Problem description >> Repeat verbatim the entries from the line containing "Image resolution: width=872" down to the line containing "click(x=681, y=1535)", including both of those lines.

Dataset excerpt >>
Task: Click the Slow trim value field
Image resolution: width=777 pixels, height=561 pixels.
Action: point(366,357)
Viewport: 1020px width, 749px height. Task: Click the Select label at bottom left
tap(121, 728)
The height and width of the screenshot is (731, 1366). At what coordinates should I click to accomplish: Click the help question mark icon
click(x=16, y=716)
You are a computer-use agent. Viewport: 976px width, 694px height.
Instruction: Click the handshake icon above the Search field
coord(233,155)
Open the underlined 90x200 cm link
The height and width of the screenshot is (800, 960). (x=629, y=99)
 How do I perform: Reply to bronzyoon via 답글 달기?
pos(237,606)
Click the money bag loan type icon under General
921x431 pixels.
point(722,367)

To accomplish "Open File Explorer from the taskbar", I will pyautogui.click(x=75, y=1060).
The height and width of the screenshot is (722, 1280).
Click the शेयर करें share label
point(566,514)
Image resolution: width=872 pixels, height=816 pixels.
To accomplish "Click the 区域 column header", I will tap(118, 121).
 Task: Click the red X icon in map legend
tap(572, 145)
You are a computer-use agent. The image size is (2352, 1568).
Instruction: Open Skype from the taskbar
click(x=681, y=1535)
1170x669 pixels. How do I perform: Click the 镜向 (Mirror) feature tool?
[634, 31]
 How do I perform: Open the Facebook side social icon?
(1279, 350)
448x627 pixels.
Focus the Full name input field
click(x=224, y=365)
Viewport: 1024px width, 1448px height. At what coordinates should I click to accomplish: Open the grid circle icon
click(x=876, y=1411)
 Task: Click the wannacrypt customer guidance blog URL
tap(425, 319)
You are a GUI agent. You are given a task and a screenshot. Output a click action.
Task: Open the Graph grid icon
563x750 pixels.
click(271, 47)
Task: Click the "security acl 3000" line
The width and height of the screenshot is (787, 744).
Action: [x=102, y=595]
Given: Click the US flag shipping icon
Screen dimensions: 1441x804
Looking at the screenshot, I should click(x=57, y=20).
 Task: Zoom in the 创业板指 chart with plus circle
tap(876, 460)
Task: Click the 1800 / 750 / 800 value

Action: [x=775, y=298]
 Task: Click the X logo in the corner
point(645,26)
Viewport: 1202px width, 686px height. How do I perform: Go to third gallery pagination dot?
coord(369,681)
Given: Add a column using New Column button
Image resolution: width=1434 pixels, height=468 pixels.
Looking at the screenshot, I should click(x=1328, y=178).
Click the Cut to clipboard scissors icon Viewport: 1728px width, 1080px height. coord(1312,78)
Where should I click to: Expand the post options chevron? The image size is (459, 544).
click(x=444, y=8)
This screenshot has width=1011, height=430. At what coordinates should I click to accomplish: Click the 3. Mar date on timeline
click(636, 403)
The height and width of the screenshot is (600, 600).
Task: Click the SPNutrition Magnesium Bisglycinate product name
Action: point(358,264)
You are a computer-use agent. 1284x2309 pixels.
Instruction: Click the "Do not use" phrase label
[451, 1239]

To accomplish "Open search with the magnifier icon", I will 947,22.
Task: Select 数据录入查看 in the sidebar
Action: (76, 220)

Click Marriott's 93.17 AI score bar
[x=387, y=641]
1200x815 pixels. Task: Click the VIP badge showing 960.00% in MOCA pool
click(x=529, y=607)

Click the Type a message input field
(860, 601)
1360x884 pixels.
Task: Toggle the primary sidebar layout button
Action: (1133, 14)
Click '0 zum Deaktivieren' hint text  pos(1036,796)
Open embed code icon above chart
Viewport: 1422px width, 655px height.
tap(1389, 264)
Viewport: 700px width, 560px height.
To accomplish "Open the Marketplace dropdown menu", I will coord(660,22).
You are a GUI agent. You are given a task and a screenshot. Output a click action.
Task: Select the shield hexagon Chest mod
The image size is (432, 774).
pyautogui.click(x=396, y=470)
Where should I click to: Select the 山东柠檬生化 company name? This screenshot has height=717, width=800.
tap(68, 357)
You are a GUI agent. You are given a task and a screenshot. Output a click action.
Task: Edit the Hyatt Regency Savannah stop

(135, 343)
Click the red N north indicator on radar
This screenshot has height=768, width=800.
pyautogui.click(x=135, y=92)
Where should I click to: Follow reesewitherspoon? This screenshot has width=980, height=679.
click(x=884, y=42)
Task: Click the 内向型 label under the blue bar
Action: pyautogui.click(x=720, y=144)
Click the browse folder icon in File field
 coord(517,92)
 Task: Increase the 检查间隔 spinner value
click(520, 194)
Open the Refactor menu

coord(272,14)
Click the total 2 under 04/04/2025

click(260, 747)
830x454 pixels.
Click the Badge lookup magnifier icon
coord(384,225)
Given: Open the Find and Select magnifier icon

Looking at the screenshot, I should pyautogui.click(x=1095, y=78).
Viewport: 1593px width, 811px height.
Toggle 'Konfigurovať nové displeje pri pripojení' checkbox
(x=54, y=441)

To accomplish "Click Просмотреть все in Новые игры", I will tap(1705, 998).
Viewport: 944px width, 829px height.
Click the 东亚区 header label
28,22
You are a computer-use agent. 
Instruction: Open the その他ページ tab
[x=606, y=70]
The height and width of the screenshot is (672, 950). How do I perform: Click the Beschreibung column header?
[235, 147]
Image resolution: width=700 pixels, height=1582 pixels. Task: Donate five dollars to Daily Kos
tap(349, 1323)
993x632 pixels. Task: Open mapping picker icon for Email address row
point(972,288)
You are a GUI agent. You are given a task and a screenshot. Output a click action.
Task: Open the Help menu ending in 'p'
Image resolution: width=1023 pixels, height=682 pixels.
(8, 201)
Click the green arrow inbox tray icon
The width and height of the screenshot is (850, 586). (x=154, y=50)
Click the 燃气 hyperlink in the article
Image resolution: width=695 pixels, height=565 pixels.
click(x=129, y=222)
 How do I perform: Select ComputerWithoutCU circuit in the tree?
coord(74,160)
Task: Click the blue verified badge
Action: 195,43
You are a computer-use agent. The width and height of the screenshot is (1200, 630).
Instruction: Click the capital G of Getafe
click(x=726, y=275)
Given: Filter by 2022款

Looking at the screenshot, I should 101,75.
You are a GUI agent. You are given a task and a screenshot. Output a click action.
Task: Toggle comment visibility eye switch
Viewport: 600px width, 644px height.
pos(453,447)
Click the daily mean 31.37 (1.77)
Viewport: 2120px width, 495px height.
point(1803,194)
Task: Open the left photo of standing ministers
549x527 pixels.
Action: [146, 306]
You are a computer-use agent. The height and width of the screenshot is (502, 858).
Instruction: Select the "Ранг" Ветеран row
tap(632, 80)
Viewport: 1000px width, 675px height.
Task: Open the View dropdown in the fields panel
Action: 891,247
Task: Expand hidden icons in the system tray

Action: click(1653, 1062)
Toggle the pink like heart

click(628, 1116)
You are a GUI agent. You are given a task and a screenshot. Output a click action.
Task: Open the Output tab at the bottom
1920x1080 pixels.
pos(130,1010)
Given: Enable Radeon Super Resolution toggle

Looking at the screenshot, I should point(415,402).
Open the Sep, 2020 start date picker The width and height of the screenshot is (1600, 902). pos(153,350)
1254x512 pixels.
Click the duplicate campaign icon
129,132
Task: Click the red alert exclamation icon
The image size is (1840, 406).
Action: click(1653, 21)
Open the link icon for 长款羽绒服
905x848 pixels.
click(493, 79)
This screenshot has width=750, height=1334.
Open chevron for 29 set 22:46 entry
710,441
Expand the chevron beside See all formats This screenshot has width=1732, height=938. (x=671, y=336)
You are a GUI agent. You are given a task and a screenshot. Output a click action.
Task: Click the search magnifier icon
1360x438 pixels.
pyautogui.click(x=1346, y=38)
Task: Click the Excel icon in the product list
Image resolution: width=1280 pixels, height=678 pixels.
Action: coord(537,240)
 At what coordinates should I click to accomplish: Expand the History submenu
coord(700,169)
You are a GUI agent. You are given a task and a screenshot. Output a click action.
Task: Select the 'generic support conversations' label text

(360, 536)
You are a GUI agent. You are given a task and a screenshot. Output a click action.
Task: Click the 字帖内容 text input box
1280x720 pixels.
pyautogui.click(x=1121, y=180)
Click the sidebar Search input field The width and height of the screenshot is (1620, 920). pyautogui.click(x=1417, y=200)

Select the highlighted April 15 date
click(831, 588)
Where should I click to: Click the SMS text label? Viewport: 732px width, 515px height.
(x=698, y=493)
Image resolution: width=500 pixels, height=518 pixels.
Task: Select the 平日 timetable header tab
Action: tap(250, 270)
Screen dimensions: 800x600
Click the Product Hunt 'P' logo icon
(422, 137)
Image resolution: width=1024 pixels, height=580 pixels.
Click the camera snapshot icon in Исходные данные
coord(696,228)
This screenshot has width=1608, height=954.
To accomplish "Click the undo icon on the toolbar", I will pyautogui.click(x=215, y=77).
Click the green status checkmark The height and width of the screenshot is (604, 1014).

Finished answer >>
Image resolution: width=872 pixels, height=816 pixels.
To accomplish "Click the 区域 column header", I will tap(118, 121).
 Task: Click the red X icon in map legend
tap(572, 145)
You are a computer-use agent. The image size is (2352, 1568).
Instruction: Open Skype from the taskbar
click(x=681, y=1535)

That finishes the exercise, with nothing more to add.